## Directions for this task
Report how many lines of the entries below contain the word "page", and nothing more.

(Pixel coordinate grounding data)
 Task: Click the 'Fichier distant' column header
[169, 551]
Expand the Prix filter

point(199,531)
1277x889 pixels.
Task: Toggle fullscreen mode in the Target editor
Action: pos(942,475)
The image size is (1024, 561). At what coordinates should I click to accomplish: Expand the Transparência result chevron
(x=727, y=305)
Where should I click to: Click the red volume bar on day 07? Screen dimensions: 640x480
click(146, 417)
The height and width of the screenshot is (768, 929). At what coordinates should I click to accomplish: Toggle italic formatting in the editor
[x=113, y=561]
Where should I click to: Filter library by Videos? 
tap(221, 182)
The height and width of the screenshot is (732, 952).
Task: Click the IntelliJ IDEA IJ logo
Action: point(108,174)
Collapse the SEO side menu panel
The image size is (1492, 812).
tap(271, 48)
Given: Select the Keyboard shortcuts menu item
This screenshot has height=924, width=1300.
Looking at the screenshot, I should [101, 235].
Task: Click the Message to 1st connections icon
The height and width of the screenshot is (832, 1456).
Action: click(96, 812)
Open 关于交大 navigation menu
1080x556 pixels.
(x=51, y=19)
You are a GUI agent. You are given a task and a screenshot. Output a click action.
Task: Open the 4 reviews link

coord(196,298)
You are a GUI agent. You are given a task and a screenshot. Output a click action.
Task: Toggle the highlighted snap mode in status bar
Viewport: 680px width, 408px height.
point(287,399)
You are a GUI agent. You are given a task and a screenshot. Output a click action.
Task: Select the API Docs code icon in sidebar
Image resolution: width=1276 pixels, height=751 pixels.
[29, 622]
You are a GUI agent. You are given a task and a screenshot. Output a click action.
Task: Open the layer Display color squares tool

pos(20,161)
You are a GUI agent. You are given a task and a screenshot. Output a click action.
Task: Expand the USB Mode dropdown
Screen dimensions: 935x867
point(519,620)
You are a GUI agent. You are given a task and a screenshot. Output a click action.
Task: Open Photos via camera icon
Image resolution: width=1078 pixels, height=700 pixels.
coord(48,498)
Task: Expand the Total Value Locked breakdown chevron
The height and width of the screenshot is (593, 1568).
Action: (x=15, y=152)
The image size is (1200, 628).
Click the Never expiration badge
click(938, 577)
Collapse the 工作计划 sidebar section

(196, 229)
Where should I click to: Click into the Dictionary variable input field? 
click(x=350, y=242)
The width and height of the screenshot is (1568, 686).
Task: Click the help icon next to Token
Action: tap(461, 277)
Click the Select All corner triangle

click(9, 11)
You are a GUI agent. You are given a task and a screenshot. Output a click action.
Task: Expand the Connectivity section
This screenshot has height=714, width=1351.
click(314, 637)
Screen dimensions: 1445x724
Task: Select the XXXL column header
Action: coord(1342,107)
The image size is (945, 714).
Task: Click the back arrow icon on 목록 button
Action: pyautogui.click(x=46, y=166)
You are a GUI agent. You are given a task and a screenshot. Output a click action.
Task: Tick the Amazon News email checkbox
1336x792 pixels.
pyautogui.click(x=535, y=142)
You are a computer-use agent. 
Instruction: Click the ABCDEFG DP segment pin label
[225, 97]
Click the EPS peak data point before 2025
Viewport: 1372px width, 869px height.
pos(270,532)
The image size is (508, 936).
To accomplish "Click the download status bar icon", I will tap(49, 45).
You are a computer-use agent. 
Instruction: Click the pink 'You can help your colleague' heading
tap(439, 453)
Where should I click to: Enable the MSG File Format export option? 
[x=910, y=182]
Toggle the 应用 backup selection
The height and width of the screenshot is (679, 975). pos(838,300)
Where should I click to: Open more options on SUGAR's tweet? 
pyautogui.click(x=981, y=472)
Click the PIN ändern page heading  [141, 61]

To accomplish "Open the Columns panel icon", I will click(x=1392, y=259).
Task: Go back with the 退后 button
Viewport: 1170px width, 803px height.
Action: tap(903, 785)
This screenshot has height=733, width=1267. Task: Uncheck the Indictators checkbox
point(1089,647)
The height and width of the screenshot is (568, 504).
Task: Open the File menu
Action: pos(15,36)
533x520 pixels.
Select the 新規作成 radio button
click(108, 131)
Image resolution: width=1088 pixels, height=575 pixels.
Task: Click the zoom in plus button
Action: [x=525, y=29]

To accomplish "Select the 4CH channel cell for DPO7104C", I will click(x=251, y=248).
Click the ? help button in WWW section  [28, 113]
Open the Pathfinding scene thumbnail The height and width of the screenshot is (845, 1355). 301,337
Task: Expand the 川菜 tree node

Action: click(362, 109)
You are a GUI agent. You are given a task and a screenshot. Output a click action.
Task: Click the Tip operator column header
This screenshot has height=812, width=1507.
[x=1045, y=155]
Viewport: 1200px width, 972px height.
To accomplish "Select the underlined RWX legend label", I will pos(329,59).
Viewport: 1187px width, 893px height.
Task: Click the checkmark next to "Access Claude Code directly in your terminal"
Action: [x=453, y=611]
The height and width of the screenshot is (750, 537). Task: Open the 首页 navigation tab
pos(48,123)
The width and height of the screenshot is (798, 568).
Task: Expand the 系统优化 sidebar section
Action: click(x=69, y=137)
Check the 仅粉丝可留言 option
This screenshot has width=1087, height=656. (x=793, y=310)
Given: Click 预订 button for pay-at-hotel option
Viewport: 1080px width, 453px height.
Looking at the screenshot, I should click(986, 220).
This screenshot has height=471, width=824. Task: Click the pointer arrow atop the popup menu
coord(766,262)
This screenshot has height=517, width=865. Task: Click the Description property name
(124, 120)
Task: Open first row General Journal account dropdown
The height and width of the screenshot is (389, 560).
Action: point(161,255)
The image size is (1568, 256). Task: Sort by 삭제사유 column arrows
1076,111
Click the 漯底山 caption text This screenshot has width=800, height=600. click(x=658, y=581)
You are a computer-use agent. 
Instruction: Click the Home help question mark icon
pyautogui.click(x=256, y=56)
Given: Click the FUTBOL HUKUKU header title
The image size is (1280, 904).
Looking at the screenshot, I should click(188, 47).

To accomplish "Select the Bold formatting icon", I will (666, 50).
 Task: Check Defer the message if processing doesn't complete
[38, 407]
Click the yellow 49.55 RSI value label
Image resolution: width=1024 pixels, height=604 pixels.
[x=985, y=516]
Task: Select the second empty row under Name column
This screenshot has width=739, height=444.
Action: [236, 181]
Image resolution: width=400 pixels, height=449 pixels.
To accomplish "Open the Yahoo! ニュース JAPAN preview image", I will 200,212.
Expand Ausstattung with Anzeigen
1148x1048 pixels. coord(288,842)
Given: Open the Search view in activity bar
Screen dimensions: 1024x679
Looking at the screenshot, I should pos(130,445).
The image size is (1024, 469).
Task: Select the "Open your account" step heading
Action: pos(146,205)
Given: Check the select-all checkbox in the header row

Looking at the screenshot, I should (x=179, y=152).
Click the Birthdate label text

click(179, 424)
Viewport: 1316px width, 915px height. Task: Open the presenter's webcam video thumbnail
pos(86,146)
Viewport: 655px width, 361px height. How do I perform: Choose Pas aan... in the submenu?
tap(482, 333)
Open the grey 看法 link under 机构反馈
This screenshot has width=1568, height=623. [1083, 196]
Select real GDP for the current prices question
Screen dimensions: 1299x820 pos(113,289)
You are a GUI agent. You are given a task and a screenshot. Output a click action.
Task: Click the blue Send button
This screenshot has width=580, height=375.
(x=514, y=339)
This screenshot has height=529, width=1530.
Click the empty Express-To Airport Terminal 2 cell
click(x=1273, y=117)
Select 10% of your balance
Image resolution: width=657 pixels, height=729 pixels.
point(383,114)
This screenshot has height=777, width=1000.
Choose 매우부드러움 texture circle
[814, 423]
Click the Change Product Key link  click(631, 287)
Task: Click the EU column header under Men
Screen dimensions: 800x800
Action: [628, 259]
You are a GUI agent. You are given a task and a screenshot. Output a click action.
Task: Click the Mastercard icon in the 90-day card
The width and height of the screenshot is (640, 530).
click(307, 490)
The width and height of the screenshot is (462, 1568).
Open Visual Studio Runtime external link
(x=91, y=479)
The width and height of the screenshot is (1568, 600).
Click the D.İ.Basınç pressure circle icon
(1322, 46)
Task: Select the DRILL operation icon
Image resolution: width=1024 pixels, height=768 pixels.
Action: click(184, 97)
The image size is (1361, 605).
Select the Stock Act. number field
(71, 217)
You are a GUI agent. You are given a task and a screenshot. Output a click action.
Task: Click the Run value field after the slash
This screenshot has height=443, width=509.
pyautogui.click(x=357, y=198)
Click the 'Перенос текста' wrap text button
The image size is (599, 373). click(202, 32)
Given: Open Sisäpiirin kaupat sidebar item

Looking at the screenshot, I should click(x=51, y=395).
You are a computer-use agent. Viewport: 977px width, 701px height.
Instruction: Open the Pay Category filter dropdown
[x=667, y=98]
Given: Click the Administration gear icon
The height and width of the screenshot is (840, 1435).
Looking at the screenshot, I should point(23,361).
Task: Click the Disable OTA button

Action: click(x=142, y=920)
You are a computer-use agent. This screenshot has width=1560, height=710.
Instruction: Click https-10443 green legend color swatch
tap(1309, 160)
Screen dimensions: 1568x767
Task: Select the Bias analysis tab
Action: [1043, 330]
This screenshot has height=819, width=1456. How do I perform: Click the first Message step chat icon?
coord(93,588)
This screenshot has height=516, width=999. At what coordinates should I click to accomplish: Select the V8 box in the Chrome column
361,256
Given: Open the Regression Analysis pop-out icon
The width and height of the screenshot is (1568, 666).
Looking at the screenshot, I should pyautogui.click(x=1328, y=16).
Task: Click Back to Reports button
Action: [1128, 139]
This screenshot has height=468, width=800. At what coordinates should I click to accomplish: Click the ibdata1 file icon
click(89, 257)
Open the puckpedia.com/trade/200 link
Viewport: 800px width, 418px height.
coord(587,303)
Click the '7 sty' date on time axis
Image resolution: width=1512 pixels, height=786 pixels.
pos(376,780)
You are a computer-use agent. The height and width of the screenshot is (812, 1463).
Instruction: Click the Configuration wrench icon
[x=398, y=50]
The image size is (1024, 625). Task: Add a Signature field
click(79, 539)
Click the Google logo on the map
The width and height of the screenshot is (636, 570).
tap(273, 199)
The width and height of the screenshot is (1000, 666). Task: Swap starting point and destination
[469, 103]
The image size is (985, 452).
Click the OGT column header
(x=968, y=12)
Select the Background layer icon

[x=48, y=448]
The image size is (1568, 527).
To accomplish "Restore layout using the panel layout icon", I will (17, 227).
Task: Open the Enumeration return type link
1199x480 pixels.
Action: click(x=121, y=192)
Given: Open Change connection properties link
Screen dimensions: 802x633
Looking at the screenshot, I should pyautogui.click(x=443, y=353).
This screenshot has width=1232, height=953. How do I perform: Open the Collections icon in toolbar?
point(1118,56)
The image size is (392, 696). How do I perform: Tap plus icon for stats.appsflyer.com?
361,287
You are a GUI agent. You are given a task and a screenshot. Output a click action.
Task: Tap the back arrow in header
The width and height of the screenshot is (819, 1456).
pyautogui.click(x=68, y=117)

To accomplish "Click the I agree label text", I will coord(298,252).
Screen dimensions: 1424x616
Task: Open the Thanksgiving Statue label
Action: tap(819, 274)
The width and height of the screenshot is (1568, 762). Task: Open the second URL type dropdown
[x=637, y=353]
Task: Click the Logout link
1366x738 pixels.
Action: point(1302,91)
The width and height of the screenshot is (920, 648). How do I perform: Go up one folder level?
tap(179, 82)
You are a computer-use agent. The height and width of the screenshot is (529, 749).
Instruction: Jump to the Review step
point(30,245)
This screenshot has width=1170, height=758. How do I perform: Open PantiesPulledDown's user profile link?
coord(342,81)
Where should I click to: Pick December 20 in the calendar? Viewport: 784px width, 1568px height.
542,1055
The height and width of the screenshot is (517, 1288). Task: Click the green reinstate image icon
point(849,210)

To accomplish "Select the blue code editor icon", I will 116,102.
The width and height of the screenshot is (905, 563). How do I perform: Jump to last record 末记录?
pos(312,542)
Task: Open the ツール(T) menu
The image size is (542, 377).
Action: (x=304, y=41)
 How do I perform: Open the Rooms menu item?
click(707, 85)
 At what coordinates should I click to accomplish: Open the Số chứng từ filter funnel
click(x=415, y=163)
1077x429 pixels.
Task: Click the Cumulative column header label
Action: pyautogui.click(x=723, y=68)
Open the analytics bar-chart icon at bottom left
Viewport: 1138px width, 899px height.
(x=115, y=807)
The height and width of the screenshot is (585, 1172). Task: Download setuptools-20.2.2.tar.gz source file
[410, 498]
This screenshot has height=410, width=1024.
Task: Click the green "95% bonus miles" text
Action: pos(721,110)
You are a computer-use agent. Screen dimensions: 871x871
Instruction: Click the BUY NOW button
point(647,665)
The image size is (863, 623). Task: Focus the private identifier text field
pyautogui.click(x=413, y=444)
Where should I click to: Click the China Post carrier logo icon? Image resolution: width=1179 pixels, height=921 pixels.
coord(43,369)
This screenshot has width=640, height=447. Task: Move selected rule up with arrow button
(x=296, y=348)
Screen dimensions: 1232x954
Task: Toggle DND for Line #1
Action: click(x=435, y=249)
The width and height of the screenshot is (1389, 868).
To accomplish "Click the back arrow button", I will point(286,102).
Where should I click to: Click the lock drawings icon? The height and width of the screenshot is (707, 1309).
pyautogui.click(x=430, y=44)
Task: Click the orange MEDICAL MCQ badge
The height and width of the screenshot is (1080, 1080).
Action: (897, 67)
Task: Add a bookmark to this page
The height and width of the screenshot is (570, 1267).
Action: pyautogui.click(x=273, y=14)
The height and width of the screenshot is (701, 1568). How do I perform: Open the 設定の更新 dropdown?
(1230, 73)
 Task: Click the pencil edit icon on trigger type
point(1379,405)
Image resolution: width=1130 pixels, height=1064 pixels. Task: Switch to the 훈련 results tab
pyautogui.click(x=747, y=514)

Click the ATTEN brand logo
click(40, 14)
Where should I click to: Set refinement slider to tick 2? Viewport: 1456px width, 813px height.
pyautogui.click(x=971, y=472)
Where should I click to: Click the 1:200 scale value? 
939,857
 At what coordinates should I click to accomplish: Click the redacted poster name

## Solution to this exercise
2